“No, thank you, Tavie, that won't do. Rose and Blanche are both asleep, and you are dying to go and do likewise, after your vigils last night. As a man and a brother I beg you'll do so, and let me ride as I like.”
“Suppose you ask Annon to join you—” began Treherne with well-assumed indifference; but Sir Jasper frowned and turned sharply on him, saying, half-petulantly, half-jocosely:
“Upon my life I should think I was a boy or a baby, by the manner in which you mount guard over me today. If you think I'm going to live in daily fear of some mishap, you are all much mistaken. Ghost or no ghost, I shall make merry while I can; a short life and a jolly one has always been my motto, you know, so fare you well till dinnertime.”

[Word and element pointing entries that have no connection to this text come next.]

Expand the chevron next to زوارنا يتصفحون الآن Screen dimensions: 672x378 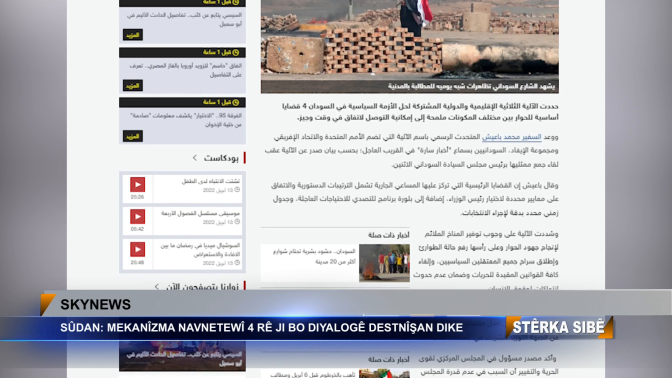(x=157, y=287)
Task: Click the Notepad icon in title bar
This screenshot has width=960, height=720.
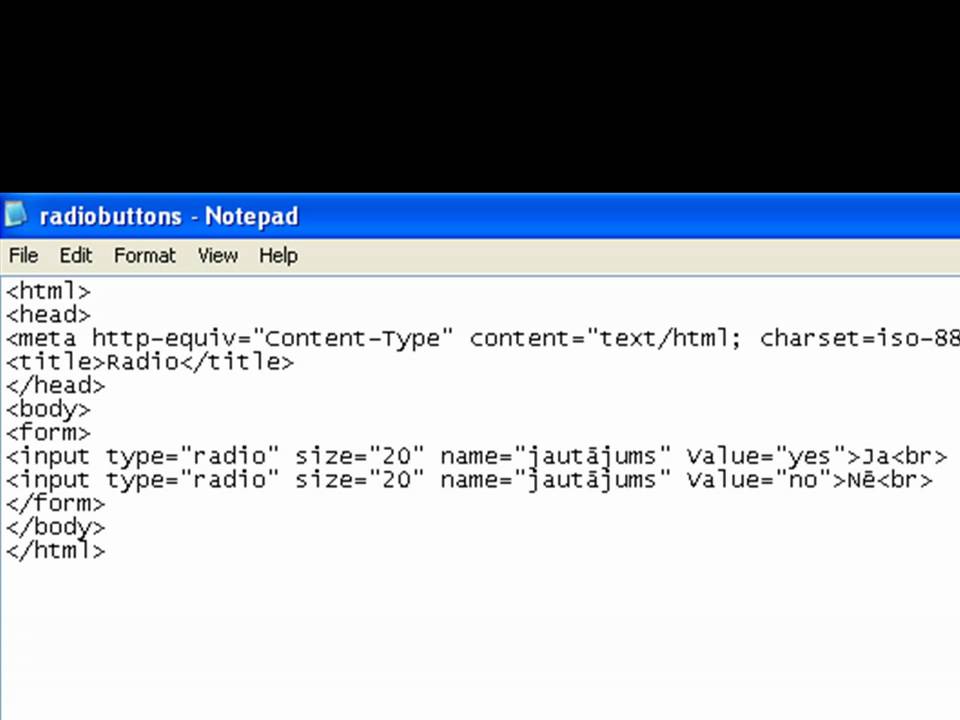Action: 16,215
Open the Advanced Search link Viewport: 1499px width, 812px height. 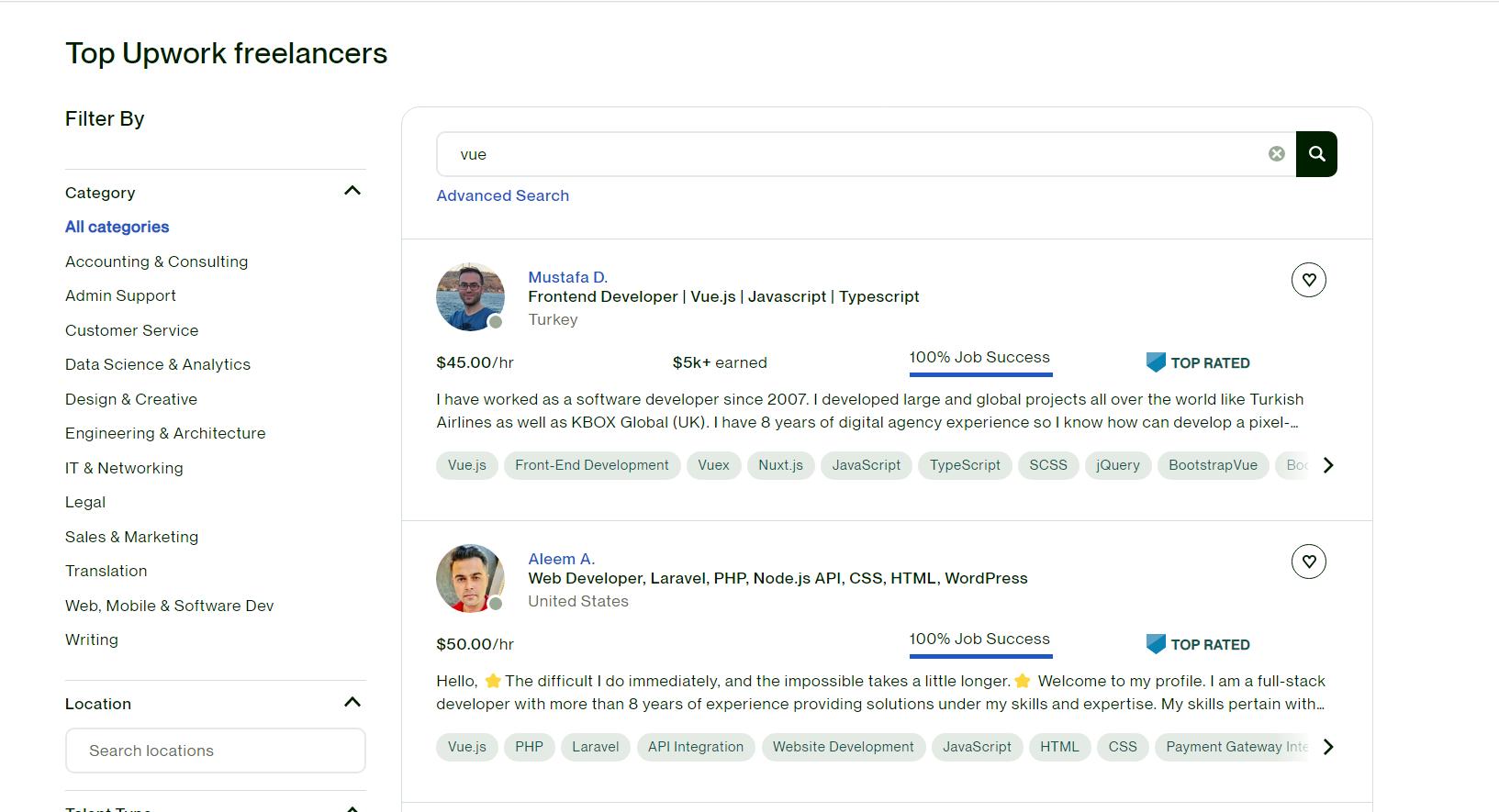(x=502, y=195)
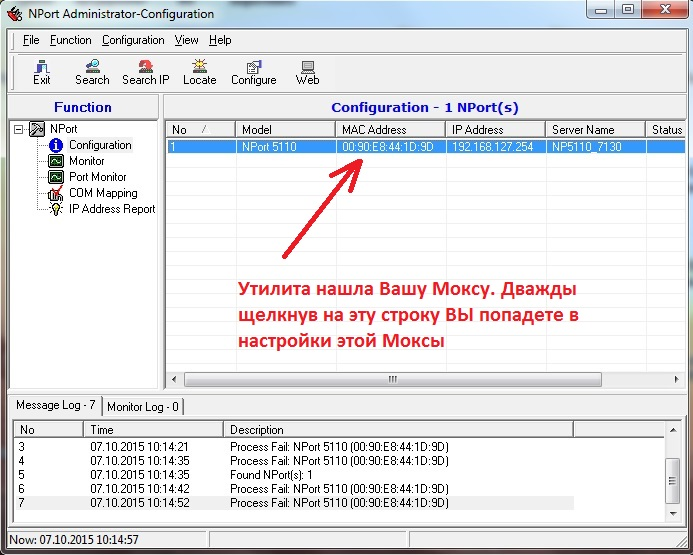The width and height of the screenshot is (693, 555).
Task: Click the Locate toolbar icon
Action: tap(200, 72)
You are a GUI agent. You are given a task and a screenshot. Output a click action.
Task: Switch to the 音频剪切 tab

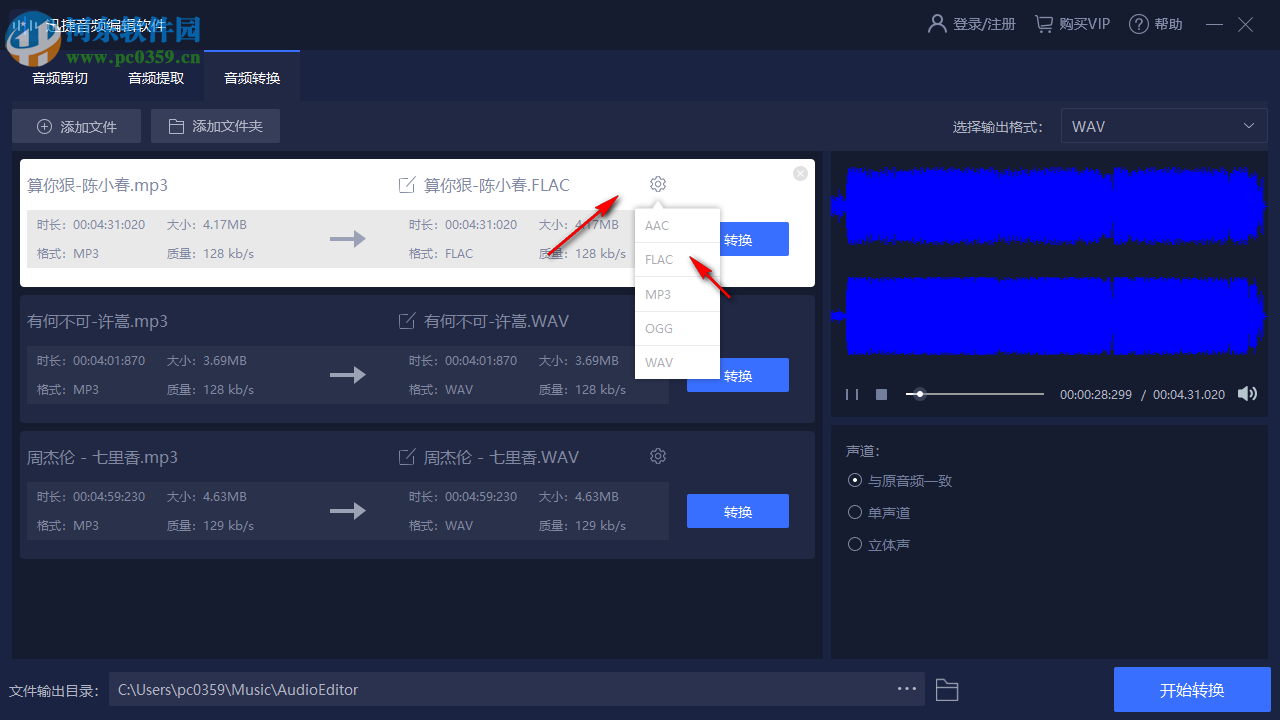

They watched him gallop down the avenue, and then went their different ways, still burdened with a nameless foreboding. Octavia strolled into the conservatory, thinking to refresh herself with the balmy silence which pervaded the place, but Annon soon joined her, full of a lover's hopes and fears.
“Miss Treherne, I have ventured to come for my answer. Is my New Year to be a blissful or a sad one?” he asked eagerly.
“Forgive me if I give you an unwelcome reply, but I must be true, and so regretfully refuse the honor you do me,” she said sorrowfully.
“May I ask why?”
“Because I do not love you.”
“And you do love your cousin,” he cried angrily, pausing to watch her half-averted face.
She turned it fully toward him and answered, with her native sincerity, “Yes, I do, with all my heart, and now my mother will not thwart me, for Maurice has saved my life, and I am free to devote it all to him.”